Хроники любви провинциальной. Том 2. Лики старых фотографий, или Ангельская любовь - стр. 35
Только жену выбирай по совету Марфы моей и Пелагеи нашей. Они не ошибутся, изнутри это дело знают, и все тяготы его для матушки понимают, в этом вопросе ошибиться нельзя никак. Это доля с тяжелым крестом, но и благодатная для женщины в муже и детях. Дорогого это стоит нынче-то. У тебя наследник будет тебе подстать, даст его Господь с Элиной стороны, но не надолго. Потом другой появится. Надёжный. Элька и хор тебе поможет наладить. Как рукоположат, храм вымели, освятили с Божьей помощью, – и сразу крестить начинай и отпевать. Это первое, что людям надобится. Службу ты раньше наизусть знал, вспомнишь быстро. Книги все оставляю тебе с памятками. Закладки не теряй, пока сам не научишься нужное быстро искать. А проповеди на первые года три я тебе наготовил, потом своё добавишь, как в полный ум войдёшь, настоятелем настоящим станешь. Оно само придёт к тебе, только перо в руку возьмёшь – оно и придёт. Я с тобой по первости буду. За спиной встану. Почувствуешь. Ты в надежде будь, всё хорошо будет, даже и лучше, чем хорошо. Господь с тобой, мальчик мой дорогой. Марфа не уйдёт, пока третьего ребёнка на ноги не поставишь. Тогда уж ко мне уйдёт. Потом ещё дети будут, там Палаша поможет, но не долго. А там и сами справитесь. Вот, вроде всё сказал. Что не ясно – спрашивай, найду, как ответить, не одни мы с тобой, с нами Господь наш. И Аминь. Целую тебя, мальчик мой дорогой. Живи долго. Алипий, дед твой любящий тебя.

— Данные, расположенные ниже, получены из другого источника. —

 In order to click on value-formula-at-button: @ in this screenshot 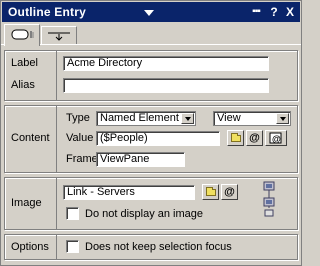, I will do `click(254, 138)`.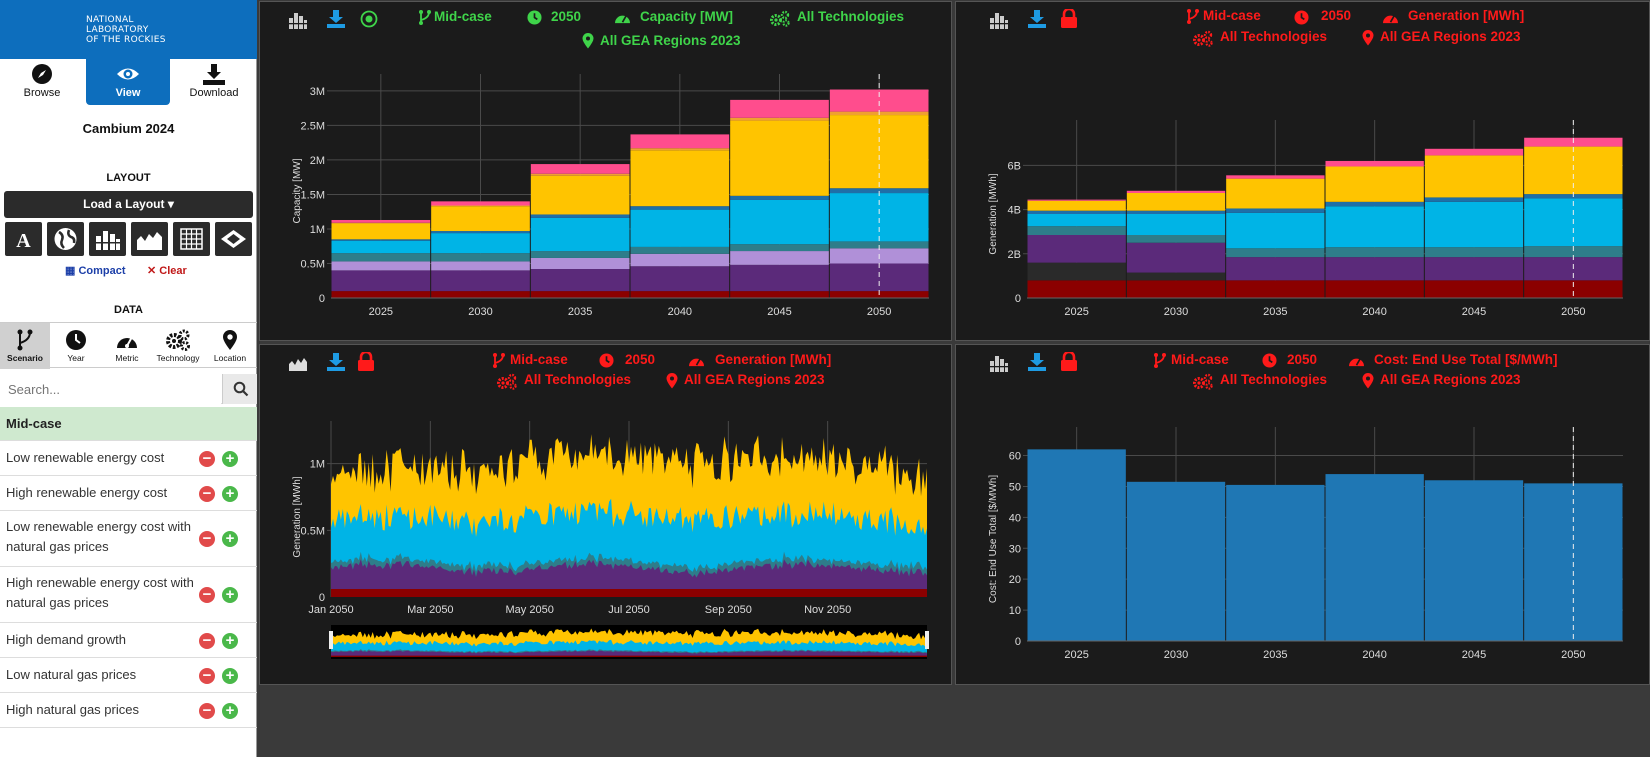  I want to click on scenario-item: Low natural gas prices − +, so click(128, 676).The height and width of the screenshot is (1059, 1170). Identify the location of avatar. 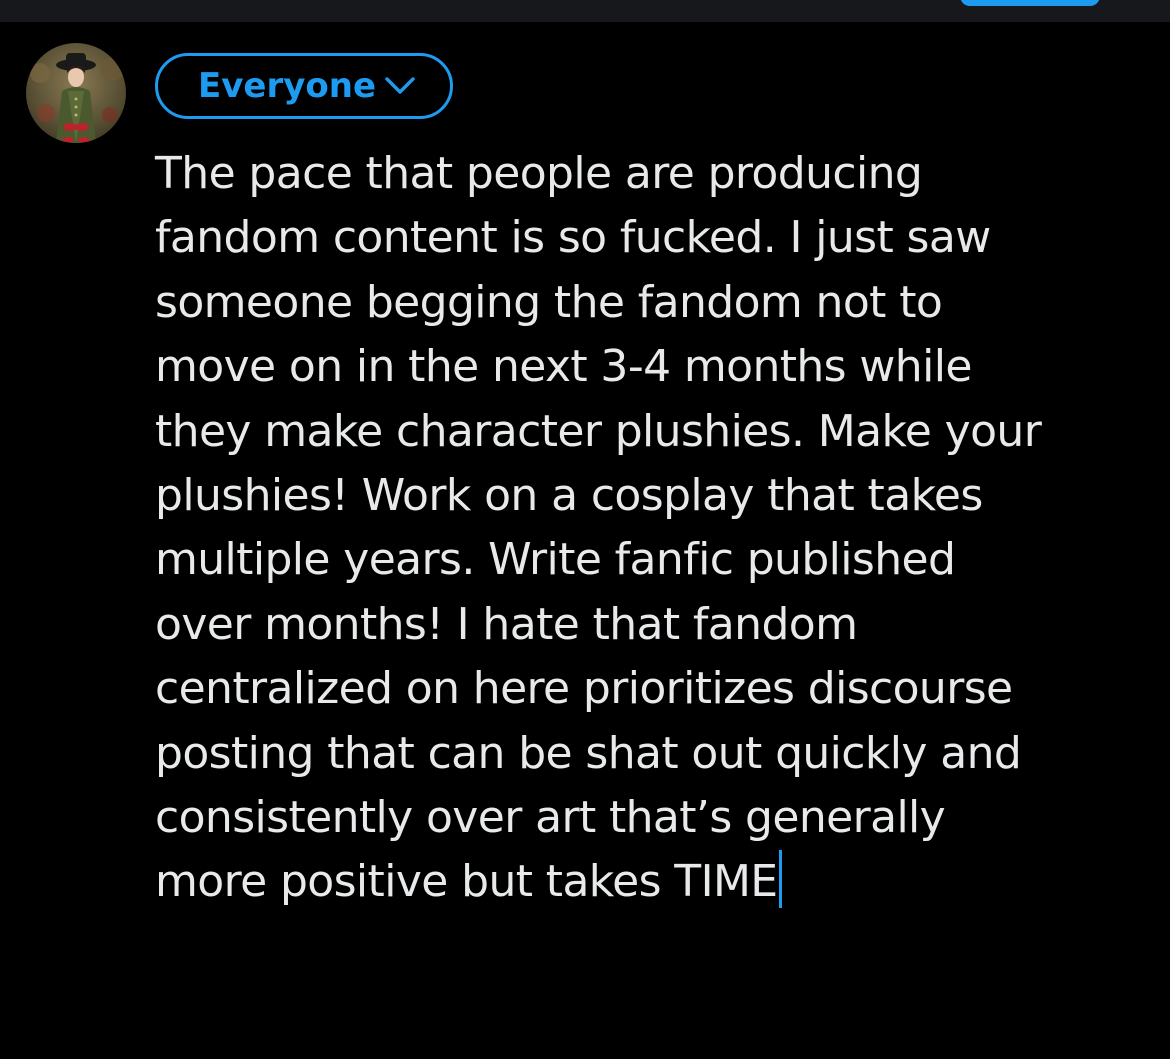
(76, 93).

Да, совсем забыл… Ты не тужи, коли не по-твоему с работой твоей будет. И с девицей твоей тоже. Не тужи, принимай всё, как есть. Вспомнишь меня потом. И на меня не серчай, я тут ни при чём. В любимчиках ты у Него ходишь, вот и помогает Он тебе. Да, патлы свои можешь не состригать, украшают они священника».
Ларик жестко усмехнулся. Прошелся рукой по оставшимся листам и тетрадкам, некоторые вытаскивал на свет. Проповеди были написаны в пронумерованных тетрадках, также аккуратно пронумерованных постранично. В конце каждой стояла печать архимандрита. Иначе проповедь сразу же и запрещалась во времена Хрущёва. Некоторые, самые старые из них, Ларик вспомнил, детская память услужливо вытаскивала их на поверхность. Недаром он оттягивал этот момент, чувствовал, что внесёт он в его душу гнев и разлад: «Да кто ты такой, дед Алипий?! Ну, священник потомственный. Все вы раньше потомственными были. Тоже мне предсказатель!» – Ларик мерял шагами комнату и остановившись перед образом в углу, слабо освещаемом лампадкой, зло посмотрел на него. Пламя лампадки, до этого малюсенькое и едва заметное при свете настольной лампы, вдруг взметнулось и весело затрещало, как бы зайдясь в смехе. Ларик невольно по детской привычке перекрестился, в ответ пламя ещё раз высоко взметнулось, сильно осветив темный лик в потемневшем до черноты серебряном окладе, и Ларику показалось, что лик мягко и лукаво-ободряюще улыбнулся.